:: Data supplied ::

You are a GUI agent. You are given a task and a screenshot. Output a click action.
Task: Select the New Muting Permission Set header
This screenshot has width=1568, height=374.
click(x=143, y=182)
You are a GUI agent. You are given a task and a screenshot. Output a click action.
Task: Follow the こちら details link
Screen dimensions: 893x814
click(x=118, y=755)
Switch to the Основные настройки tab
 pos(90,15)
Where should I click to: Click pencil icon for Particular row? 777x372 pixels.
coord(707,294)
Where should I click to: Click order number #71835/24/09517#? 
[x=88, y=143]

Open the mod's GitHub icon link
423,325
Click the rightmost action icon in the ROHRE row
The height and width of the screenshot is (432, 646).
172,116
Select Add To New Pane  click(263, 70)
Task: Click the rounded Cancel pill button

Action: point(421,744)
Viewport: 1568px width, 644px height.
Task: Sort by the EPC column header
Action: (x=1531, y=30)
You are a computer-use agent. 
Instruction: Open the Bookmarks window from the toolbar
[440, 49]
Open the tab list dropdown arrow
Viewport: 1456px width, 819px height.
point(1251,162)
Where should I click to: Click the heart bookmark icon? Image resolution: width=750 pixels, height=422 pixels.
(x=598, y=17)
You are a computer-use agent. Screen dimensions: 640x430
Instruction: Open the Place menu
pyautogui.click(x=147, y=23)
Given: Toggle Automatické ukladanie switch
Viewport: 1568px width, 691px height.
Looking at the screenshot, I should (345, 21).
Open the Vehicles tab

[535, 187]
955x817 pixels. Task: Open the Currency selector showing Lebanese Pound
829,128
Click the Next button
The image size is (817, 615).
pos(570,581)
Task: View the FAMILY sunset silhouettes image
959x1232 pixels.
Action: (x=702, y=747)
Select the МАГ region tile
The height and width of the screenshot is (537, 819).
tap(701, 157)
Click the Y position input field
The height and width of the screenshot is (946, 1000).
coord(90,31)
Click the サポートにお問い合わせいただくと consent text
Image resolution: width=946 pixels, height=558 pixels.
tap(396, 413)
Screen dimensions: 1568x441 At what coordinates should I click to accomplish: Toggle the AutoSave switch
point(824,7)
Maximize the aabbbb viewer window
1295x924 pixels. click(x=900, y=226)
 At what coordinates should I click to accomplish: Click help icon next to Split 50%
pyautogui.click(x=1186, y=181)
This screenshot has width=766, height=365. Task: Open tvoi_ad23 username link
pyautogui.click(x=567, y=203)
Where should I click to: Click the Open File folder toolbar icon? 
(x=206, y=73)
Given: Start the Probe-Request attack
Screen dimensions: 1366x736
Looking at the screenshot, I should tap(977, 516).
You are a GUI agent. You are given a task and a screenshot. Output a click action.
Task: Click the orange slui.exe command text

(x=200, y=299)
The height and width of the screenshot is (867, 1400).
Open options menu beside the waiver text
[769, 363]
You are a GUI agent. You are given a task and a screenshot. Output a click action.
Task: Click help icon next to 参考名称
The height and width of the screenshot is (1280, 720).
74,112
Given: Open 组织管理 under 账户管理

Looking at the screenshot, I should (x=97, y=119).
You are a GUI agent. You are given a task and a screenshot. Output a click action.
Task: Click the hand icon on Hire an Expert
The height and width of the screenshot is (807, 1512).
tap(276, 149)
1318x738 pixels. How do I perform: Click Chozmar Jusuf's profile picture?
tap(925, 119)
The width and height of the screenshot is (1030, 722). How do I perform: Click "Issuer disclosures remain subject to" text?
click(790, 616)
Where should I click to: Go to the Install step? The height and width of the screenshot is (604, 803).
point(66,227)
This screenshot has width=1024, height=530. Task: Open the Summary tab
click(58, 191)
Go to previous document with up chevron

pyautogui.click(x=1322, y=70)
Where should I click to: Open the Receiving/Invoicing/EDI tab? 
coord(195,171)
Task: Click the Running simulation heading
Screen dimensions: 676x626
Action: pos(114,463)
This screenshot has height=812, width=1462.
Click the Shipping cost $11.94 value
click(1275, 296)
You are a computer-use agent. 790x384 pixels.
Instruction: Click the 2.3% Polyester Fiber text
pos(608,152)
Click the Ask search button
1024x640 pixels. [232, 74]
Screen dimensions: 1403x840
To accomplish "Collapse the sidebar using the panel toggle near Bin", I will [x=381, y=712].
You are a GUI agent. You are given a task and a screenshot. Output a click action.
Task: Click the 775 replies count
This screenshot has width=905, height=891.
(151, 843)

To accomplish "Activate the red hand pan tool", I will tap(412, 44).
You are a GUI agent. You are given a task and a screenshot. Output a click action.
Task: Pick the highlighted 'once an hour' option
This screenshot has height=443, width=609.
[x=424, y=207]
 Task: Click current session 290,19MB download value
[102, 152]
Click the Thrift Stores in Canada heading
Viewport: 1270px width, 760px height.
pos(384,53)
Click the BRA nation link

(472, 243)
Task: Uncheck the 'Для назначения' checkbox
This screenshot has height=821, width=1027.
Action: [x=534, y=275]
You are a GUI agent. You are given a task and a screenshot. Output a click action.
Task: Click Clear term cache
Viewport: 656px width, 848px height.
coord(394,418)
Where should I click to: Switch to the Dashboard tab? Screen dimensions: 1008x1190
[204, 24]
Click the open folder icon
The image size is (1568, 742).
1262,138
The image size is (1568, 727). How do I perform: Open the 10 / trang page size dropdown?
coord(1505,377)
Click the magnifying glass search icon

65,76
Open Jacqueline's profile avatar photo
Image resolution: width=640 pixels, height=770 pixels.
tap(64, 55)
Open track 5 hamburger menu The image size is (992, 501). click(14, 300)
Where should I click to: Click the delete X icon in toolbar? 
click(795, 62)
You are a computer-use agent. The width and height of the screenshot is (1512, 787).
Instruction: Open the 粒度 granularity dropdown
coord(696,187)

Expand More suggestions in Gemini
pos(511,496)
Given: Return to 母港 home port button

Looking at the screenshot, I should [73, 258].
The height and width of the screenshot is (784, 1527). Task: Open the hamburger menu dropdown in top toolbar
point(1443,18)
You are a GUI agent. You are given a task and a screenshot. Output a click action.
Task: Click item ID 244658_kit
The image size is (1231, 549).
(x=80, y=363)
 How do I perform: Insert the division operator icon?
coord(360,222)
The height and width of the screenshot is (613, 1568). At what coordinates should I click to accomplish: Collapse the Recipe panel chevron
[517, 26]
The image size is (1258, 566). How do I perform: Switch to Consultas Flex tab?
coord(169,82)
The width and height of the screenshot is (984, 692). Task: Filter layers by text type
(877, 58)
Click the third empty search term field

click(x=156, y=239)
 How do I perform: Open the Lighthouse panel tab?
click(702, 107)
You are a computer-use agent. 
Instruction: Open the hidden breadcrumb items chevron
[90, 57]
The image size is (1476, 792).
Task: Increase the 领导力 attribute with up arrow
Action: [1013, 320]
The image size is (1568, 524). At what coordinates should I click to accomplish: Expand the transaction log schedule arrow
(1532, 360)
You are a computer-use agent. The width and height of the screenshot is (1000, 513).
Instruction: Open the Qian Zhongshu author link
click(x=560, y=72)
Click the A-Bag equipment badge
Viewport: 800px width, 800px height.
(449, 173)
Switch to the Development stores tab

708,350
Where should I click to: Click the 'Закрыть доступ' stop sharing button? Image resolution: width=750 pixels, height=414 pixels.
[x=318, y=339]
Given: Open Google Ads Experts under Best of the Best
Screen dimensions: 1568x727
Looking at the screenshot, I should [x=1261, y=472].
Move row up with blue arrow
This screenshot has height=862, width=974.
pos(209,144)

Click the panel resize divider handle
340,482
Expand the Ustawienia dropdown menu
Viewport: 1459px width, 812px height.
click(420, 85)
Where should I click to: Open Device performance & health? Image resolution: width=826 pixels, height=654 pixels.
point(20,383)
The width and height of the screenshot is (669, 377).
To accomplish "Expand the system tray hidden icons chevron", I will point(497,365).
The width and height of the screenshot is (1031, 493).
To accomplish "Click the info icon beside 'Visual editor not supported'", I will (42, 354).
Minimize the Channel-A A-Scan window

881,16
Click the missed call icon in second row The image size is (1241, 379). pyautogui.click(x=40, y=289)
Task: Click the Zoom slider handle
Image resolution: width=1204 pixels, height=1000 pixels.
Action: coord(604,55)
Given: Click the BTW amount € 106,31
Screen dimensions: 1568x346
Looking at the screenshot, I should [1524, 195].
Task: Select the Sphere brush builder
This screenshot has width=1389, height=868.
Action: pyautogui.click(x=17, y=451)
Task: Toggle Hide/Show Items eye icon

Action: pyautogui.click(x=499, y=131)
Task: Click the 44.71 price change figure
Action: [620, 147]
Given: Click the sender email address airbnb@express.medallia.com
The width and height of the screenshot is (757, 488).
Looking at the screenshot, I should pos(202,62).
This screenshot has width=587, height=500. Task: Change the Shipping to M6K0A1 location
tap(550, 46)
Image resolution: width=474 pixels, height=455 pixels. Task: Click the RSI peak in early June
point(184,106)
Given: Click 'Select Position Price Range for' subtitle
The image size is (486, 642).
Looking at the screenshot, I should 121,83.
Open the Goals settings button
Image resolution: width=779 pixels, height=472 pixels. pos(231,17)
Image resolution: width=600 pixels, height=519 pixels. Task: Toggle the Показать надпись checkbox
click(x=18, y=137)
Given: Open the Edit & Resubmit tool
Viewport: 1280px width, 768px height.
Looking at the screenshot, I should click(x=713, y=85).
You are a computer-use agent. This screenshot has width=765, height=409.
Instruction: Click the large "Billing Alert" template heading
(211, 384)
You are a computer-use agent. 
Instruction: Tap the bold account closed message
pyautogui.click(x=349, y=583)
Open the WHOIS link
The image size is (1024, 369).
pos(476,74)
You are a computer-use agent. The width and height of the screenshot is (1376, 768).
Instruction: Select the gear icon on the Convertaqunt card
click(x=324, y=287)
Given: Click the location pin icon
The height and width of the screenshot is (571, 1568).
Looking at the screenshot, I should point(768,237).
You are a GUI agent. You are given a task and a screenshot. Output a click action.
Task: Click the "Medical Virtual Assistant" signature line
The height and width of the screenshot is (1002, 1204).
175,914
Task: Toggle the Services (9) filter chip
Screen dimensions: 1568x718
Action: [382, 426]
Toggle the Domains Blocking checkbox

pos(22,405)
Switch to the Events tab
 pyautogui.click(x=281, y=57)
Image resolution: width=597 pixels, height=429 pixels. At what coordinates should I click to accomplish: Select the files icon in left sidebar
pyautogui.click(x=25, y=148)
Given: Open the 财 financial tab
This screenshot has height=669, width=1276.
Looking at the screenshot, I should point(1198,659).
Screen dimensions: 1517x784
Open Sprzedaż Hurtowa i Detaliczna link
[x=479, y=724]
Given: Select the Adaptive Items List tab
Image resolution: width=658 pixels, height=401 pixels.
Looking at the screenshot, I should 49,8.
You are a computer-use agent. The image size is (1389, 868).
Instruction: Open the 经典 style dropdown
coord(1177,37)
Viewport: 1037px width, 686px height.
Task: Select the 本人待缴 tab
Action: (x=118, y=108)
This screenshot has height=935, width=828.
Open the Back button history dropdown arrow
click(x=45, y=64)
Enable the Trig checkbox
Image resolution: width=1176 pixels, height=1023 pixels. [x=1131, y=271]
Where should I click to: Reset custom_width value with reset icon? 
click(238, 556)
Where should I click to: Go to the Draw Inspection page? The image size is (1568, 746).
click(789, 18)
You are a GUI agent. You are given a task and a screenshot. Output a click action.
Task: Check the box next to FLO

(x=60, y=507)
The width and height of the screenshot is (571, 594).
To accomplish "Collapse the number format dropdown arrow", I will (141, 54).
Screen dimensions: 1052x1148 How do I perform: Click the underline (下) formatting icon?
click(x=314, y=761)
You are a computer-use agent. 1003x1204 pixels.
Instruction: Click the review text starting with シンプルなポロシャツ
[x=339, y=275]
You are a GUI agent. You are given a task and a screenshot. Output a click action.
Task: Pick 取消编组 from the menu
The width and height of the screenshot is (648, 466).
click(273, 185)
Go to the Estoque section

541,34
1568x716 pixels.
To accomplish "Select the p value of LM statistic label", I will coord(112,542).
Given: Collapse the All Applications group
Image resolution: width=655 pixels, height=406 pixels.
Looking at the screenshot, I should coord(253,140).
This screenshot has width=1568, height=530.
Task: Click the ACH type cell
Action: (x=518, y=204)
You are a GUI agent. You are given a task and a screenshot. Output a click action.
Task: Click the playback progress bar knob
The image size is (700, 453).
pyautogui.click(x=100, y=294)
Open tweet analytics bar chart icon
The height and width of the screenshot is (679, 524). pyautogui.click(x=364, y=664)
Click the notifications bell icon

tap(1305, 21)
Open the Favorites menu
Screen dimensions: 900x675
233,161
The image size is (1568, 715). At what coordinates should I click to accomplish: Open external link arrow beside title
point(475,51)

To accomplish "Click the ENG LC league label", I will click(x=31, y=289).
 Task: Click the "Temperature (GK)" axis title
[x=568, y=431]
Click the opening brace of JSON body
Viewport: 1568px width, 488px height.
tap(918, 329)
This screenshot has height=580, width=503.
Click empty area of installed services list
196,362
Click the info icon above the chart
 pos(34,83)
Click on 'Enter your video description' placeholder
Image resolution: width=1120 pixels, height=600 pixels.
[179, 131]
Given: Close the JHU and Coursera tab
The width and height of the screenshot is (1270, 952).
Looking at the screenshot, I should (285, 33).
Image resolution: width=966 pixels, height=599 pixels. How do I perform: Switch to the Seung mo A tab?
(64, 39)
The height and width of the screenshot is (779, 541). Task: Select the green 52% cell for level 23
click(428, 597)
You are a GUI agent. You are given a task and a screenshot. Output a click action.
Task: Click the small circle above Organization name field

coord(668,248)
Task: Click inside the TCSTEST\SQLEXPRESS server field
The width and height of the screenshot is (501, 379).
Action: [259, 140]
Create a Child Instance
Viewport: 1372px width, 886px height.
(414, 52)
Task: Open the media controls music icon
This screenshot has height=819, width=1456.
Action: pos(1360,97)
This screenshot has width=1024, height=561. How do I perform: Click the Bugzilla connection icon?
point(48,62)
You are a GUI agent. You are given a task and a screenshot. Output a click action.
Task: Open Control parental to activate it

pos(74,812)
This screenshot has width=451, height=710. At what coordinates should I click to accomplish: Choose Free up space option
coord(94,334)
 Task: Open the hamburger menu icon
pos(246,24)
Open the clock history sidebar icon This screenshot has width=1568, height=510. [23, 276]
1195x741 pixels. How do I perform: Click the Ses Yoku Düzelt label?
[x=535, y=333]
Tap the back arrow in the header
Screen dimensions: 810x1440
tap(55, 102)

:::

In the records above, turn everything from the line containing "At what coordinates should I click to accomplish: Click" down to the line containing "pyautogui.click(x=567, y=203)" into a Markdown table with the columns Row and Line. Give each line its own numbered row and leave out blank lines.

| Row | Line |
|---|---|
| 1 |  At what coordinates should I click to accomplish: Click help icon next to Split 50% |
| 2 | pyautogui.click(x=1186, y=181) |
| 3 | This screenshot has width=766, height=365. Task: Open tvoi_ad23 username link |
| 4 | pyautogui.click(x=567, y=203) |